The greater participation of Asean nations in the carbon market will also open up new opportunities for them to host projects that can generate carbon credits, she added.

Other than nature-based projects, other sources of carbon credits can include technological projects, such as direct air capture plants.

A new class of carbon credits, called transition credits, that is being piloted in Southeast Asia reflects Singapore’s encouragement of product innovation in carbon markets, said Dr Lall.

Such credits are generated from the reduction in emissions when coal plants are retired early and replaced with clean energy sources.

These credits were designed to accelerate the phasing out of coal-fired electricity generation plants across the region.

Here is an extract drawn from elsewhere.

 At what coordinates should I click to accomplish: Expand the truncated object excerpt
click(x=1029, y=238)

They were developed in Singapore, and discussions are ongoing to use these credits to phase out a coal plant in the Philippines.

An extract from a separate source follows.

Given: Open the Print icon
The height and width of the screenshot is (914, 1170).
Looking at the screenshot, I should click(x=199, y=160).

What implications does COP30 have on jobs?

An MTI spokesperson said that COP30 outcomes can influence how the green economy evolves.

She said: “Clear climate commitments, and clearer decarbonization-related rules and frameworks, can help build momentum for new business opportunities and jobs over time.”

For example, countries that host carbon projects will get to benefit from tangible sustainable development benefits, she said, citing job creation, community development and ecosystem protection.

As global demand for high-integrity carbon markets grows, so too will the need for carbon services and trading expertise, she added.

Singapore is well-positioned to contribute to the effort of building up carbon markets in the region and internationally, said the MTI spokesperson.

There are currently more than 150 firms across the carbon services value chain that operate from Singapore. These firms offer jobs across project development, project financing, carbon trading and low-carbon advisory services.

She added: “This sector is already creating new and diverse roles, such as carbon project developers, verifiers, auditors, investment specialists, decarbonization consultants and sustainability risk managers.”

Complementing these efforts to train Singapore’s workforce to deal with carbon services and trading, the Monetary Authority of Singapore has committed $35 million (RM112) from the Financial Sector Development Fund over the next few years to strengthen the pipeline of sustainable finance specialists.

Carbon projects can also benefit local communities tasked with the responsibility of protecting carbon sinks like mangroves and rainforests.

Fonden said carbon markets across Southeast Asia are already supporting the conservation and restoration of rainforests and critical ecosystems; the deployment of renewable energies; sustainable waste management and much more.

But Dr Lall said it will take time to scale up these markets to a level where there is a meaningful flow of resources into countries hosting these projects.

“The biggest obstacles are fragmentation and lack of interoperability across countries,” he added, referring to the ability for systems in different jurisdictions to work together.

“Until standardized rules and methodologies for measurement, reporting and verification have widespread cross-jurisdictional support, carbon credits will not be trusted by potential buyers, demand will remain tepid, and prices low.

“Building consensus on these issues and then getting it implemented is not easy—it will take time. COP30 is important for giving a boost to this process.”

What is Singapore doing on carbon markets?

Singapore has taken a “front-runner position in international carbon markets”, said Fonden.

He noted: “Compared with many other countries, which choose to develop and use their own methodologies and standards, Singapore is leaning into international standards and quality criteria, which helps to build confidence.”

Hallows lauded Singapore’s “innovative transition credits coalition”, otherwise known as Traction, which she said demonstrated a forward-looking, Asean-specific strategy to support Southeast Asia’s transition away from fossil fuels.

The initiative was launched in December 2023, and is backed by nearly 30 members, including the Asian Development Bank, Temasek and DBS Bank.

At COP30, the Republic plans to showcase through the Singapore Pavilion its commitment to developing a high-quality carbon market.